Another thing to have ready is a collar for your dog, try getting some of your contact information like a phone number on a travel tag and attaching that to your dog’s collar in the event that your dog got separated from you.
Pro tip: Research pet friendly lodgings.
You should also consider searching and booking a pet friendly hotel if you know you’ll be in for a drive over 24 hours. Some online resources for these include:
Don’t forget to pack some of your dog’s favourite toys for when it starts feeling bored or stressed over the course of the trip.
Also pack sufficient amounts of their favourite treats that they’re already used to, feeding them something else en route may cause them to puke, take ample amounts of any required medication if your dog has any medical conditions.

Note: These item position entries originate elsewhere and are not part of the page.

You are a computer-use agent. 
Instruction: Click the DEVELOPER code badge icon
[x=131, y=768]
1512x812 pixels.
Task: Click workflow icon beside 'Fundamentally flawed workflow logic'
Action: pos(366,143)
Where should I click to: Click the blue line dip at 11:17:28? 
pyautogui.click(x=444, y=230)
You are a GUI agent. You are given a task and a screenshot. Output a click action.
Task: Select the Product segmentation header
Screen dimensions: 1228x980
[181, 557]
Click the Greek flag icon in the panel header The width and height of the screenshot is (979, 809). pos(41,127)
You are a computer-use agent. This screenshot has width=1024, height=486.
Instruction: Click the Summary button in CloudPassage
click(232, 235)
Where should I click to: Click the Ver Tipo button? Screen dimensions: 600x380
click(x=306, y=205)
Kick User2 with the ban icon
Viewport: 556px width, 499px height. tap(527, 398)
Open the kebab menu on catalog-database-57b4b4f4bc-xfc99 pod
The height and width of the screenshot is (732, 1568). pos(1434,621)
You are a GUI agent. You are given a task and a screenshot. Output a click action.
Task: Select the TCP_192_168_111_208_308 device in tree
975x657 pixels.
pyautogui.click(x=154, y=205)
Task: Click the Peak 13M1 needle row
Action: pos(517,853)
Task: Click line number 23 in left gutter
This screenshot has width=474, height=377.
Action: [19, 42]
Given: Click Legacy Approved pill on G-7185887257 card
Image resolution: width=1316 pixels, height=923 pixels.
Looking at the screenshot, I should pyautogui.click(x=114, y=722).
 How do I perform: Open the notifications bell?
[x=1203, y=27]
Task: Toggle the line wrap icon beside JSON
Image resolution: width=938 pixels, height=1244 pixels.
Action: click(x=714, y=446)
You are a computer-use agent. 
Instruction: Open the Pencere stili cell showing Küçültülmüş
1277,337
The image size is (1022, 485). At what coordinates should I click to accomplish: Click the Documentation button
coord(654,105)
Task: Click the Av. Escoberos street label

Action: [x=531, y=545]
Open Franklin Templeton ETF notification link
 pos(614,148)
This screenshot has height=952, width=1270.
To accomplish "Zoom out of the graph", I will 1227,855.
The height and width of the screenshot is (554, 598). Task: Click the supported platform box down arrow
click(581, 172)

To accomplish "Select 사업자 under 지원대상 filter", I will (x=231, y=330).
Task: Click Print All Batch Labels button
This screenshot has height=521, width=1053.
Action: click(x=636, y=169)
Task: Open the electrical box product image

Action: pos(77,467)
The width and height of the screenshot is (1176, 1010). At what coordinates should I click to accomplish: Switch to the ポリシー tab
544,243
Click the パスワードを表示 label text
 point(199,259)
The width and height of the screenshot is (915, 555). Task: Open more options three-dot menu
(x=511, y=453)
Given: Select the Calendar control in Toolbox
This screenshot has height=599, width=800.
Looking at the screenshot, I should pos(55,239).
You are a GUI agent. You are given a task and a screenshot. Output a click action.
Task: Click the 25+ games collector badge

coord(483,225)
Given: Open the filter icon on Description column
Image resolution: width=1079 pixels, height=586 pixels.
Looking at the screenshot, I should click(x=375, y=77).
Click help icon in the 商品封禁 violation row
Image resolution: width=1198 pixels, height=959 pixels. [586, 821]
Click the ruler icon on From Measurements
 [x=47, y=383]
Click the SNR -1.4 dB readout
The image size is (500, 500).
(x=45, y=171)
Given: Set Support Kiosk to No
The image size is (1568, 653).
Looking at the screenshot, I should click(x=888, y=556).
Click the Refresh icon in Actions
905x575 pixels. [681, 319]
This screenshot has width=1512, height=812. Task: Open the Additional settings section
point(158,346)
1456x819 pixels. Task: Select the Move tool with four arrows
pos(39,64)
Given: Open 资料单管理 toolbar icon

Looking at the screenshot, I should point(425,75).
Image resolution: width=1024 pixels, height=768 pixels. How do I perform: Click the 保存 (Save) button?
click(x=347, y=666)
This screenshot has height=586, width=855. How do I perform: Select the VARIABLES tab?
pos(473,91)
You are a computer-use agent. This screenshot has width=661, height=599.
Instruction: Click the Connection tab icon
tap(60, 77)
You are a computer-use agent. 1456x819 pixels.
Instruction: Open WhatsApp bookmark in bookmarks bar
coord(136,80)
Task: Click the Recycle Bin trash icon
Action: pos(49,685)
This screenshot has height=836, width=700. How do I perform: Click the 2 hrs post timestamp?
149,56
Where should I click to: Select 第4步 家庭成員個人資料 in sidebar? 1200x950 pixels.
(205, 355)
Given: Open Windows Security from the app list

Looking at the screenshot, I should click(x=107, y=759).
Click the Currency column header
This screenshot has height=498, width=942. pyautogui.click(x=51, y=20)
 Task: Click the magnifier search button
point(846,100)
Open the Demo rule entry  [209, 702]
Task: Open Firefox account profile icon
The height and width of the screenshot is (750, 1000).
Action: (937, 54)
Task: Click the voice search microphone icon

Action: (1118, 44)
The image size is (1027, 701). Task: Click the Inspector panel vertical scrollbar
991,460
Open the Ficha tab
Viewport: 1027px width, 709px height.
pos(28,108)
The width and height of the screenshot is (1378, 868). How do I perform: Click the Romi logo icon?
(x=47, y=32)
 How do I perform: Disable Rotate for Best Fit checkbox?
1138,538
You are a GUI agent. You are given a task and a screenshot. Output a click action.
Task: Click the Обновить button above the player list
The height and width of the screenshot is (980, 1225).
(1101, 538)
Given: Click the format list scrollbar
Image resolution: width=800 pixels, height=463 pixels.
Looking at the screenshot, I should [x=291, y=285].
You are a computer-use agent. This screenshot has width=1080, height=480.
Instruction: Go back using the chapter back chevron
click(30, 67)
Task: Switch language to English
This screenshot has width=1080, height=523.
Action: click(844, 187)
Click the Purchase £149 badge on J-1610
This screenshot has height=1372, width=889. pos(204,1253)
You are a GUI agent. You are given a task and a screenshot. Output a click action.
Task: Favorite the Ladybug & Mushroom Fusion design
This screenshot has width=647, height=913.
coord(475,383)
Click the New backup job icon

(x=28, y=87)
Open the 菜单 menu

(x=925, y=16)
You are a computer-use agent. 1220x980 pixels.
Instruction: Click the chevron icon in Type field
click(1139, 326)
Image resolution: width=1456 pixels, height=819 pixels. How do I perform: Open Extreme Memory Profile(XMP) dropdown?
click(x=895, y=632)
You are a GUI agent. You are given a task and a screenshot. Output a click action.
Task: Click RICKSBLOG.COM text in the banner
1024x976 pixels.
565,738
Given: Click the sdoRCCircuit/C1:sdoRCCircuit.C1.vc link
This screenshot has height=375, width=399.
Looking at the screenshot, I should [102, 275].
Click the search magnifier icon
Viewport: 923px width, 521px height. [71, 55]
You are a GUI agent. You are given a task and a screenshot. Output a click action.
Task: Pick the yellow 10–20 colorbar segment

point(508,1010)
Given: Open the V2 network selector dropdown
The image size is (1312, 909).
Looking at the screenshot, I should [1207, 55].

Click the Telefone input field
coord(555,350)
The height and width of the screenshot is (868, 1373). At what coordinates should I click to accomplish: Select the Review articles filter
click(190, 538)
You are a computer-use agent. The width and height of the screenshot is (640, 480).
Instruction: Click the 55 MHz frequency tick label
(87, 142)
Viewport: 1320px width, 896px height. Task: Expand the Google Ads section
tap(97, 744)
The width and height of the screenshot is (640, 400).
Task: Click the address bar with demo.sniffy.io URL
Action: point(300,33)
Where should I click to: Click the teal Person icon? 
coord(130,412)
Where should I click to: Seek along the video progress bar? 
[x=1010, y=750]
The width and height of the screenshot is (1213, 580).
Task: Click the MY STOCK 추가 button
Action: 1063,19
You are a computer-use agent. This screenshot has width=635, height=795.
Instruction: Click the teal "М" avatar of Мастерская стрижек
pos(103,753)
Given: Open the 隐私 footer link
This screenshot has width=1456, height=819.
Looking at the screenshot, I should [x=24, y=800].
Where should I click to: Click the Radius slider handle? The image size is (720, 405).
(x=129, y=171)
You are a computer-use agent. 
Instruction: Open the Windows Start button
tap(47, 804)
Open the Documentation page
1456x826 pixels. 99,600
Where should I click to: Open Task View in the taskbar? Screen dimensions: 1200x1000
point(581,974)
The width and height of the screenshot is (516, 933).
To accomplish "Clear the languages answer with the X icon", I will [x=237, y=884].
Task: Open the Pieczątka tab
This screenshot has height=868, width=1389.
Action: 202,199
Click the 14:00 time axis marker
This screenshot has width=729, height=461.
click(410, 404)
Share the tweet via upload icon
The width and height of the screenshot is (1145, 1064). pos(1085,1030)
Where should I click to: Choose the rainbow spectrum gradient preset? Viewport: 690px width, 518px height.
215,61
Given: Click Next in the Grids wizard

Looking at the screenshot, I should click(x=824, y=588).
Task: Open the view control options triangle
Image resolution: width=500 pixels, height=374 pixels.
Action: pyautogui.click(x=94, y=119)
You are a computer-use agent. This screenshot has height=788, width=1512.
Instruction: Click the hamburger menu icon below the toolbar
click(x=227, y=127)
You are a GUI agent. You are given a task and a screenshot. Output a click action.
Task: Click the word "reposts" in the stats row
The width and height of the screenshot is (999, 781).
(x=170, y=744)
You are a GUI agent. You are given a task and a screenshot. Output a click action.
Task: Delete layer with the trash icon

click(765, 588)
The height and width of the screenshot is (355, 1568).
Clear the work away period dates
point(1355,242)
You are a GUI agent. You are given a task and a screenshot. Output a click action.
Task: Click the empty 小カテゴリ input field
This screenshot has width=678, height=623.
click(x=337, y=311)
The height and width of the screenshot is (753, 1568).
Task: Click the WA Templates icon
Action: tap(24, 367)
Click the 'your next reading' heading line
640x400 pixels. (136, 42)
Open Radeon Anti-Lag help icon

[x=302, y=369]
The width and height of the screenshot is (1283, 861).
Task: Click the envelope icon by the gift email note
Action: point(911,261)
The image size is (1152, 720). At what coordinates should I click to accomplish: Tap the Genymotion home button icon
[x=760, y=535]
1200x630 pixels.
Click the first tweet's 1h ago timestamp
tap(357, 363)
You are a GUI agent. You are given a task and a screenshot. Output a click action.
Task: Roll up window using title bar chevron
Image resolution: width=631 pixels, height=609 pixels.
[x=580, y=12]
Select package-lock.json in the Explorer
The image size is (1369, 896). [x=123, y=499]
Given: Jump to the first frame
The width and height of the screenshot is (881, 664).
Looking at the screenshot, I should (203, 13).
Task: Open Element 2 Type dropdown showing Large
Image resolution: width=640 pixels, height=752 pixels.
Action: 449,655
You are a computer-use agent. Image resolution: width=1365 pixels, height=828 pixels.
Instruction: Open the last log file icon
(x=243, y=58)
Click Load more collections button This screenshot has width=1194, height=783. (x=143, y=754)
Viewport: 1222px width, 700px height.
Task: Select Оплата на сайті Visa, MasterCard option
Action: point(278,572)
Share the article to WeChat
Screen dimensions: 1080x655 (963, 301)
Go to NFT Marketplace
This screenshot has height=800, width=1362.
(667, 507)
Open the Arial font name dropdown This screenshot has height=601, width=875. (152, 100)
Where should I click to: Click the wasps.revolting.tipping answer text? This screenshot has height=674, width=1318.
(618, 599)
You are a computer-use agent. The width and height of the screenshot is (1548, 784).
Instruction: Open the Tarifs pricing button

3- Anticipating the drive.
So its finally time for Marley and you to hit the road, before leaving you’ll want to make sure you’ve got established a few things.
Besides food, don’t forgot to store sufficient amounts of water from your home because your dog might just be sensitive to water in other areas.
When putting the dog in the crate, remove the collar so that it doesn’t get stuck with the crate, don’t forget to set up the litter tray for your dog too.
Feed your dog a light meal 3-4 hours before embarking on the drive as driving with a dog on full stomach might mean unnecessary vomiting on your dog’s part. But you can let it have water from time to time in moderation.
Side note: Secure your dog’s crate.
Whether its strapping on a seat belt or tying it to the back seat, make sure your dog’s crate is properly secured in your car even with your dog inside the crate, lest you get a case of a flying cat.
Pro tip: Make periodic stops.
Be sure to take breaks every hour or two for you and your dog to relax a bit before you continue, try to find somewhere like a park to park and stretch your dog’s legs by making use of a harness and leash.
If you ever need to use the toilet somewhere en route, lock your car doors and leave the windows open a bit for fresh air to come in and be quick about it.
Under no circumstances should you leave your dog alone in a your car. If the weather is hot, it could affect and sometimes even kill a dog and if the weather’s too cold your dog could freeze to death.
You may also want to note that when it comes to road trips, young dogs and puppies are generally more prone to car sickness than the more grown up ones since they’re not as developed.
4- Reward good behavior.
When crate training your dog and it behaves well, give it some treats and perhaps pet it a little to reaffirm your approval of such good behavior, the same goes for any other desirable actions on your dog’s part.
Side note: Don’t rush things.
Going about your schedule with unnecessary pressure or irritation might cloud your judgement on what the best approach is for getting ready for your trip.
Although you really might not have much time to spare, try to be conscious about not taking out on the dog.
Be sure to relax and be in touch with your own emotions, things like anxiety can be sometimes picked up by your dog and it might feed off of that.
Pro tip: Get creative about de-stress.
There are a few little known ways of helping your dog de-stress, it may not work for every dog but you can try looking into things like:
• Trying out some classical music
• Investing in aromatherapy for your dog
• Experimenting with doga or dogya, apparently a kind of yoga for dogs.
If you’re surprised dogya is an actual thing, you’ll be glad to know I was too, the world is advancing and fast.
If you happen to be travelling with a cat or a dog and cat then be sure to also check out my post on travelling with cats.
Road trips with dogs isn’t such a bad thing with adequate preparations made, it’ll also be a new experience for them. Keep calm and enjoy your travels.